Filed under: Color, Fun Stuff, Holidays, Design, etc, House Tours
Meet "Mr. Christmas" and several other homeowners responsible for the most illuminating (and illuminated!) over-the-top Christmas decorations in the country.
There are only a handful of occasions when it's perfectly acceptable -- no, encouraged -- to leave your taste at home and bring on the tacky! Yep, 'tis the season for gawdy lawn ornaments, and lucky for you we've picked out a few of the best over-the-top Christmas displays in the country.
(Love Christmas Lights? Check out the video at Holidash.)
Here's what their creators have to say about why they do it, how many lights they use, and just how much their electric bill is every December.
Traffic is jammed along 34th Street in Baltimore as revelers take in the street of lights. Photo: Cory Brown, Flickr
Christmas Street, Baltimore, Maryland
"I could live on a dead-end street in the middle of the desert, and I'd still be doing this," says Bob Hosier, one of the original residents behind the "Christmas Street" tradition in the Hampden neighborhood of Baltimore, Maryland.
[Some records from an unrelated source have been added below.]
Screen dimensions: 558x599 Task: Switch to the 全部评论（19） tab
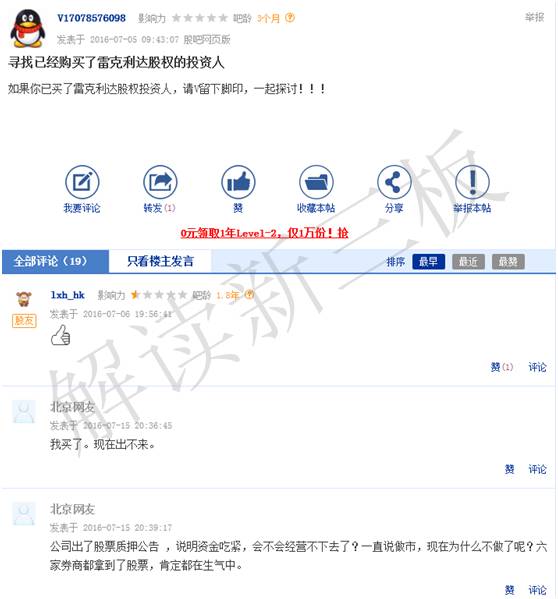click(55, 262)
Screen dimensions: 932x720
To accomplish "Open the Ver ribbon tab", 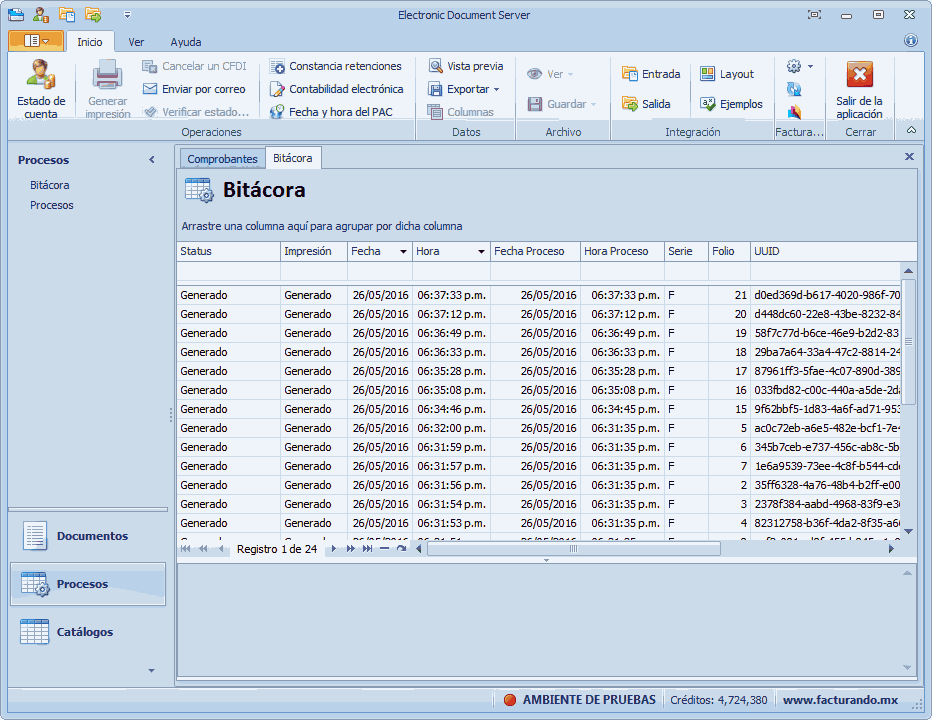I will 136,42.
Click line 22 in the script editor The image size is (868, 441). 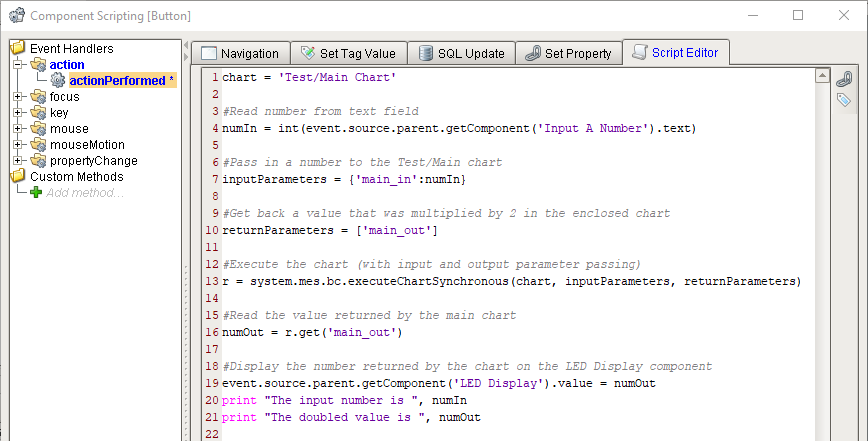coord(500,432)
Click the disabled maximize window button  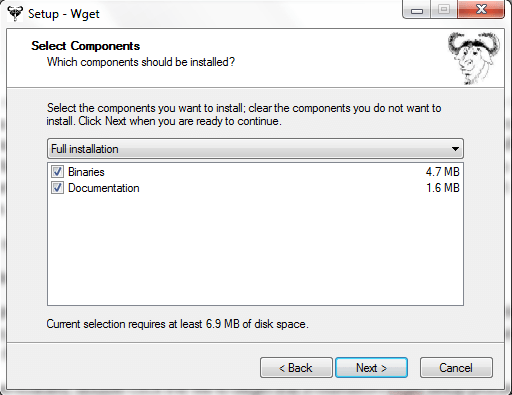tap(444, 10)
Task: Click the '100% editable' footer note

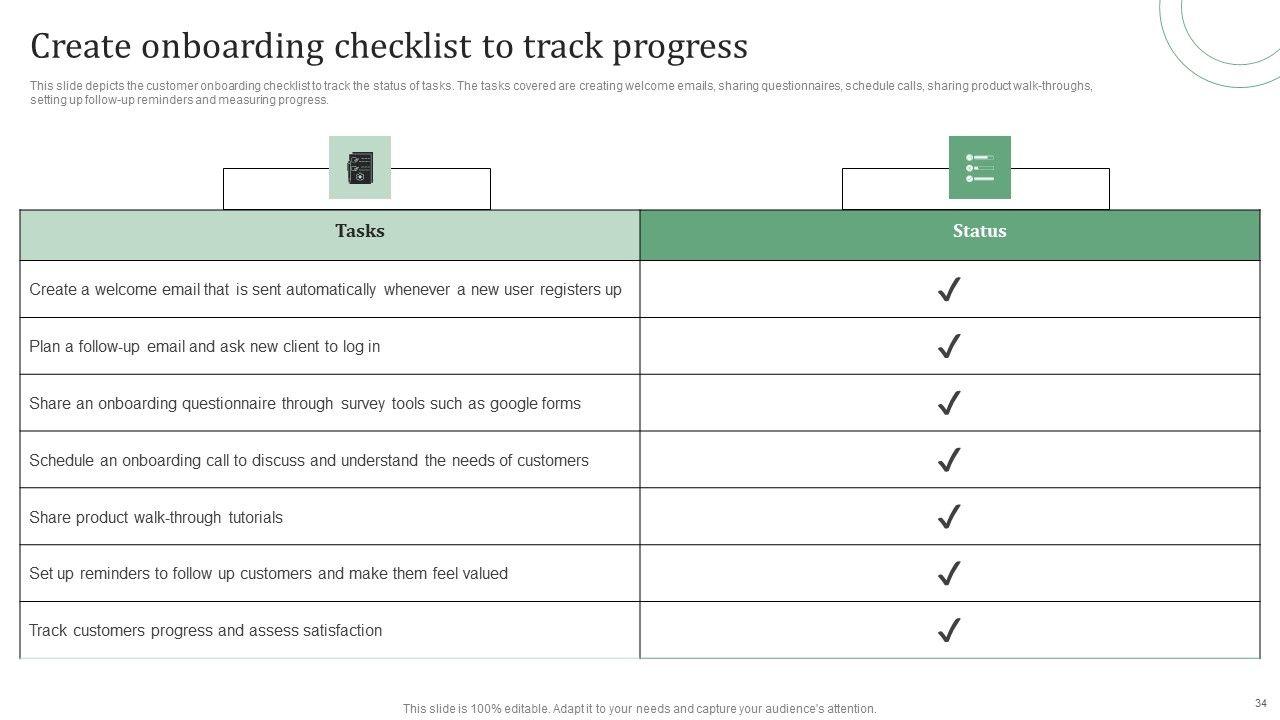Action: pyautogui.click(x=639, y=709)
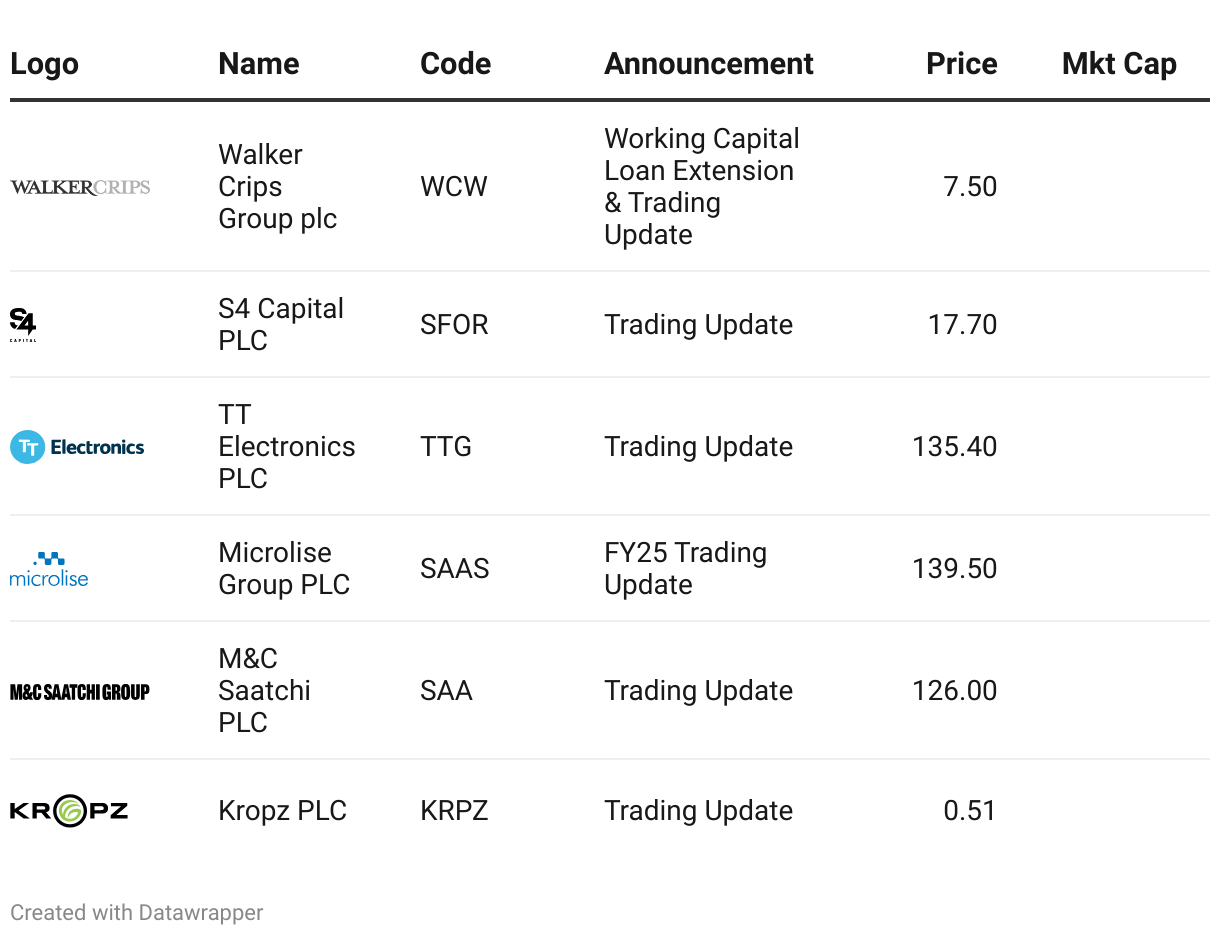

Hosier and his wife of 28 years, Darlene Hughes, started the annual decorating extravaganza in 1982 at the 34th Street rowhouse that Darlene grew up in. Today, nearly all of the residents of the 700 block of West 34th Street, or "Christmas Street", bust out their best holiday decorations, creating a street of lights so bright it can probably be seen from outer space. Think: Hundreds of thousands of lights, menorahs, snow globes, wreaths, life-size Santa figurines and Grinches, a hubcap Christmas tree and a bicycle-wheel snowman -- oh, and did we mention that there are also crabs pulling a sled? (The crab is Maryland's mascot.)
It's only fitting that a display that lights up like the Las Vegas strip would draw a crowd -- and inspire a traffic jam. Insiders warn that the 34th Street traffic can be bumper to bumper around Christmas time. Pedestrians crowd the sidewalks and streets, dodging cars and the occasional tour bus that rolls through the neighborhood to check out the world class lights.
The exterior of Bob and Raquel Cox's house lit up at night. Photo: Bob & Raquel Cox
Steel City Christmas, Pittsburgh, Pennsylvania
Forget lighting up the neighborhood! Some Christmas-light enthusiasts draw a crowd with just one over-the-top home.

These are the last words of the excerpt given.